TRY IT. Where the line containing "Where should I" appears in the entries below, start there and print only that line and every line after it, exactly, through the end, excluding pictures.

Stored items from a collection
◇ ◇ ◇
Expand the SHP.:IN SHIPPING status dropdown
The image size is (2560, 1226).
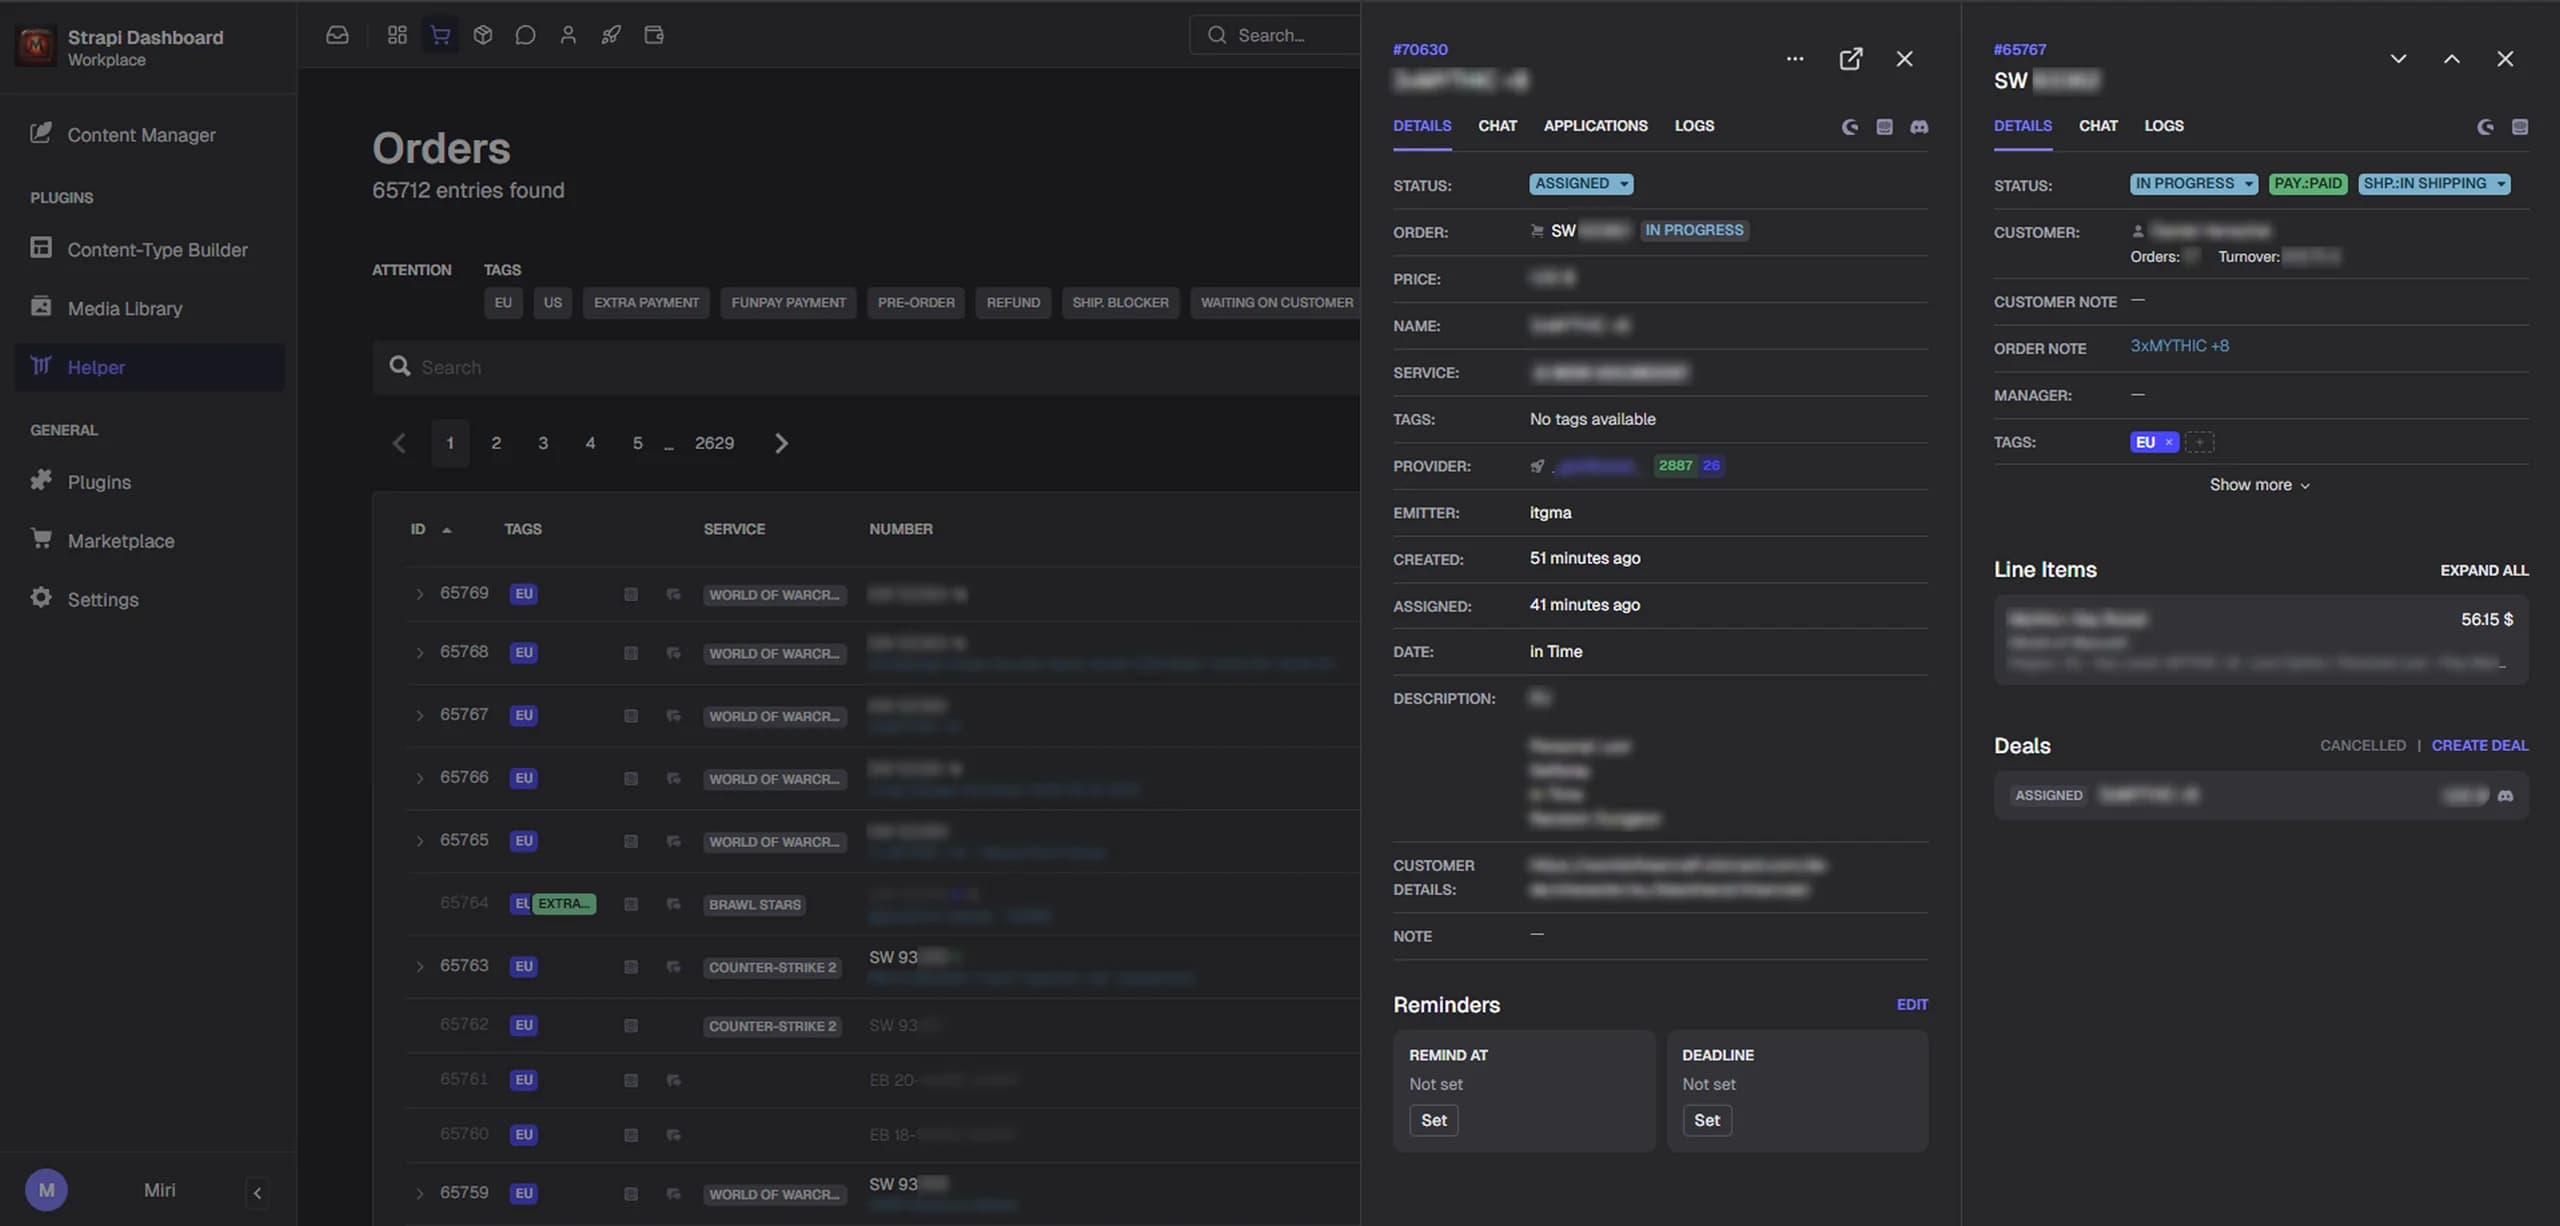[x=2433, y=184]
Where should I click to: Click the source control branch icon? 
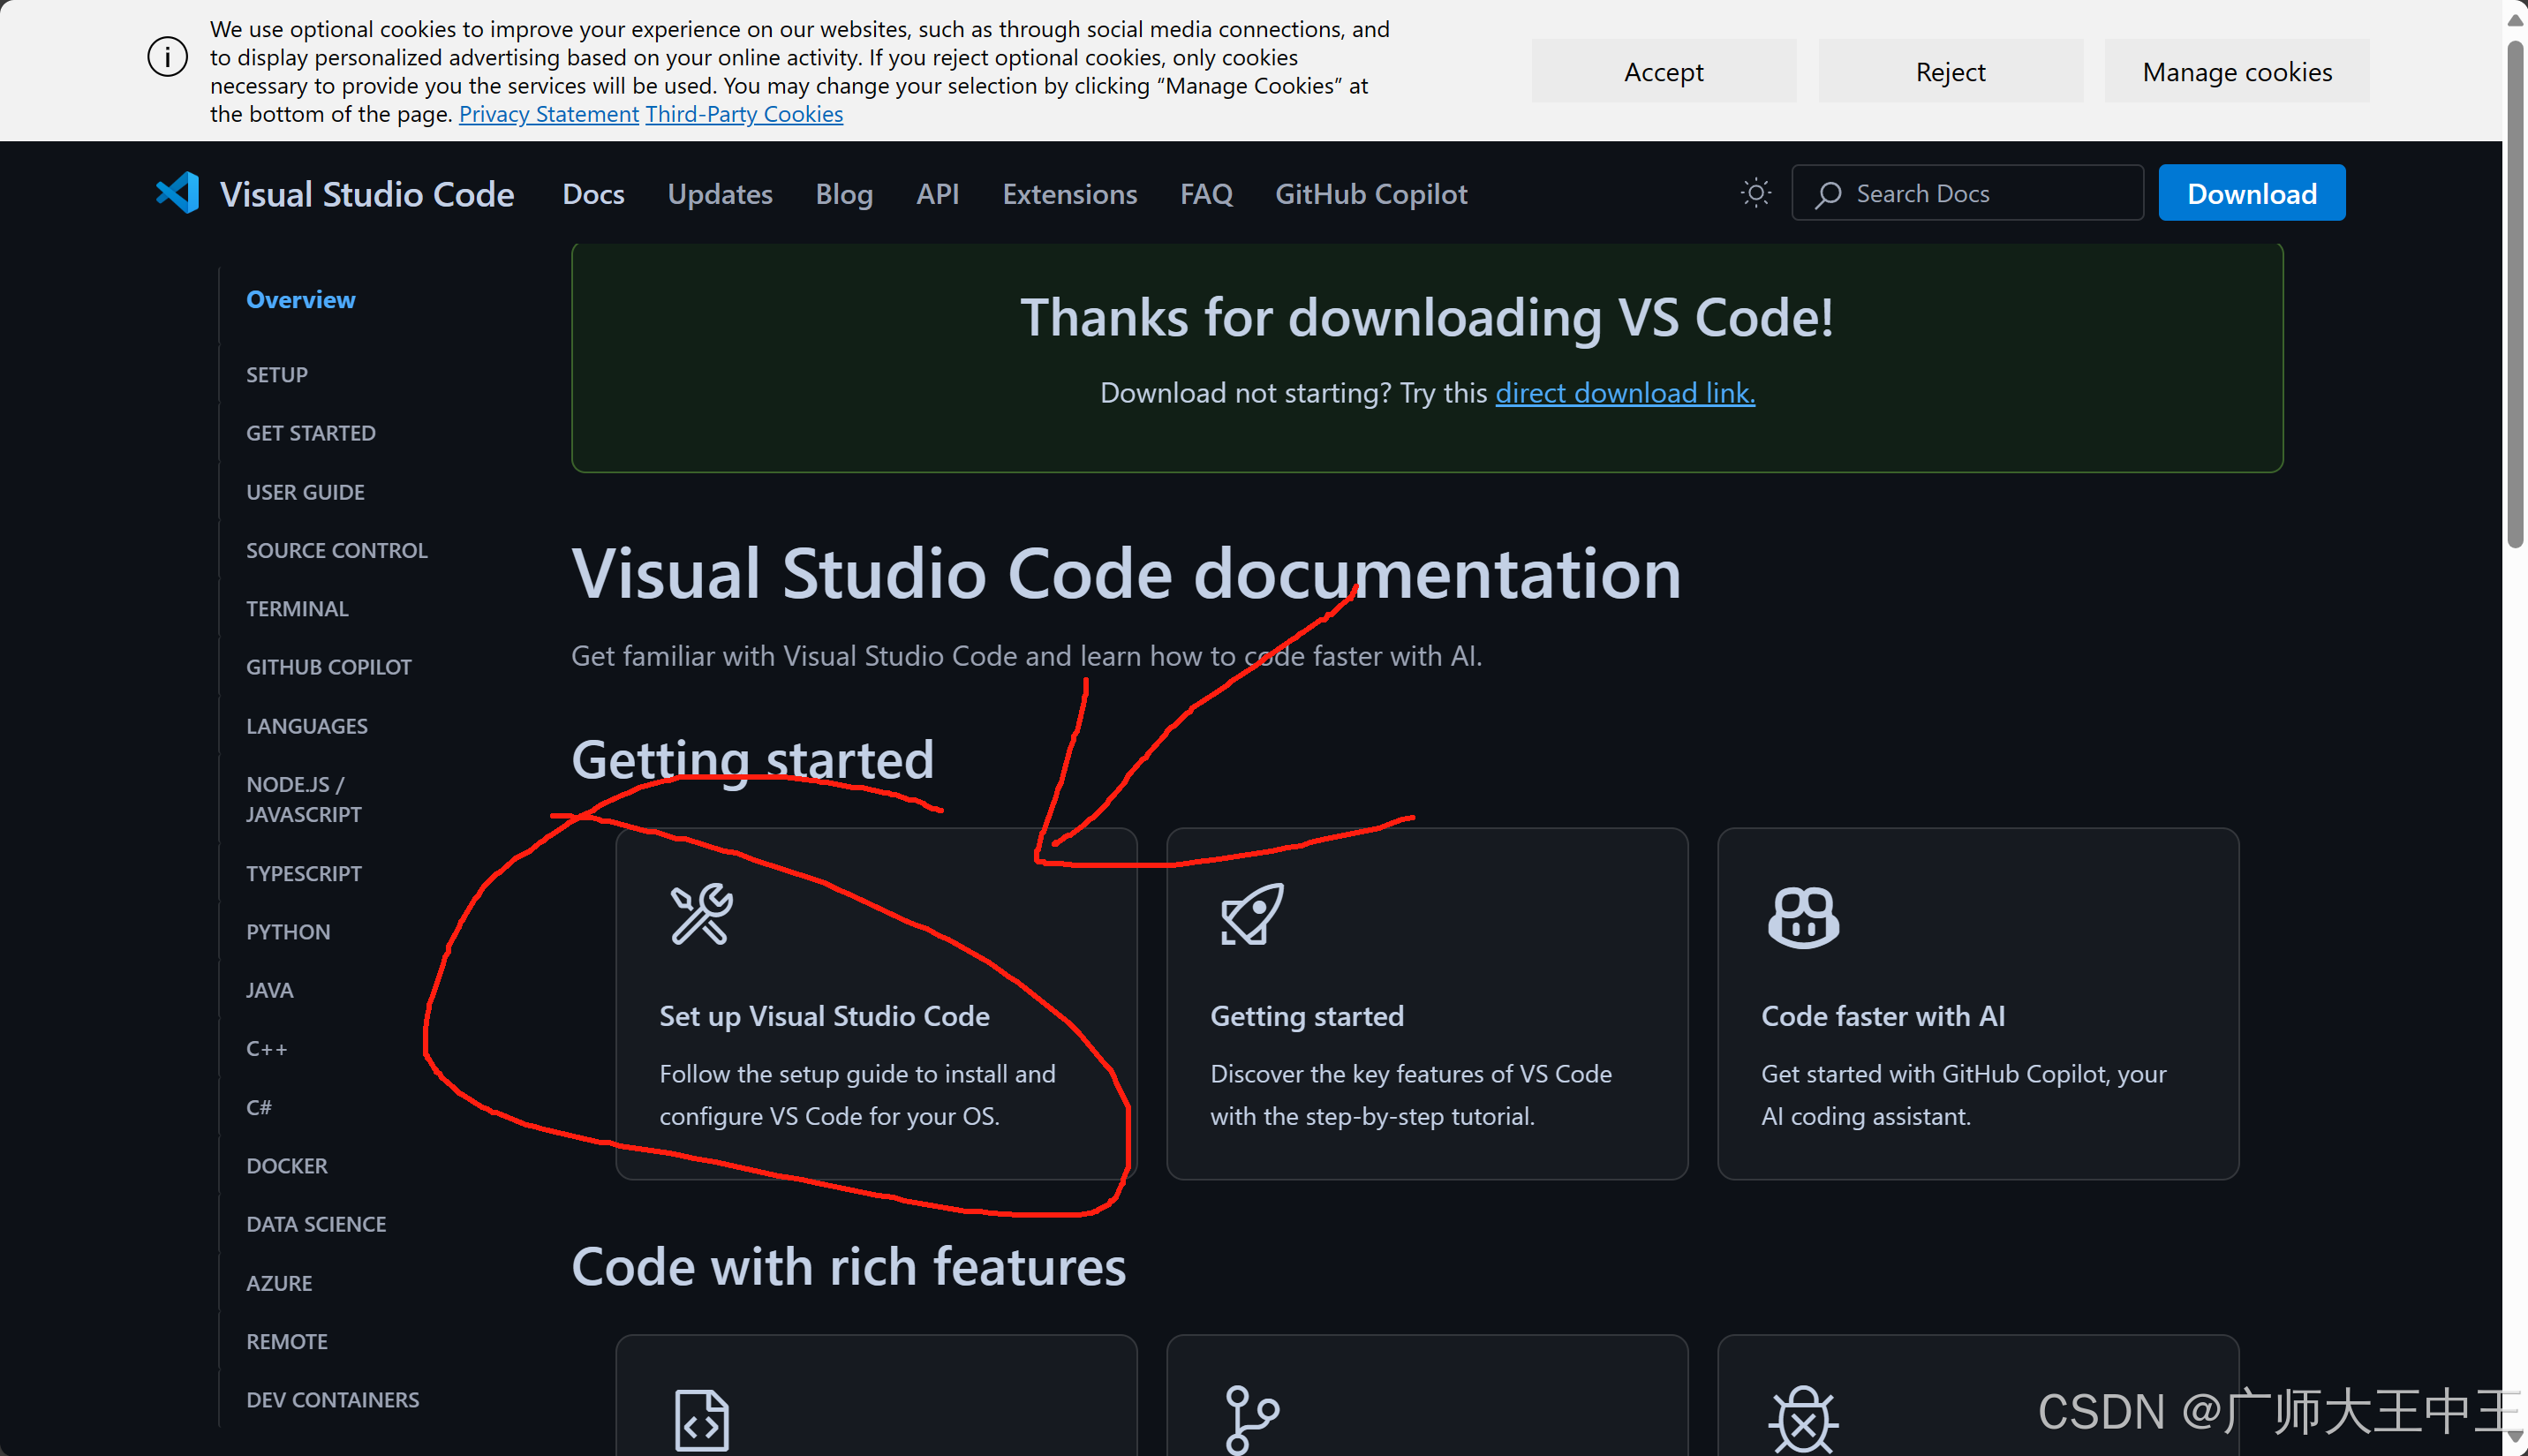pyautogui.click(x=1252, y=1419)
◇ ◇ ◇
EXERCISE OUTPUT.
Where should I click to: Click the source control branch icon? 
pyautogui.click(x=1252, y=1419)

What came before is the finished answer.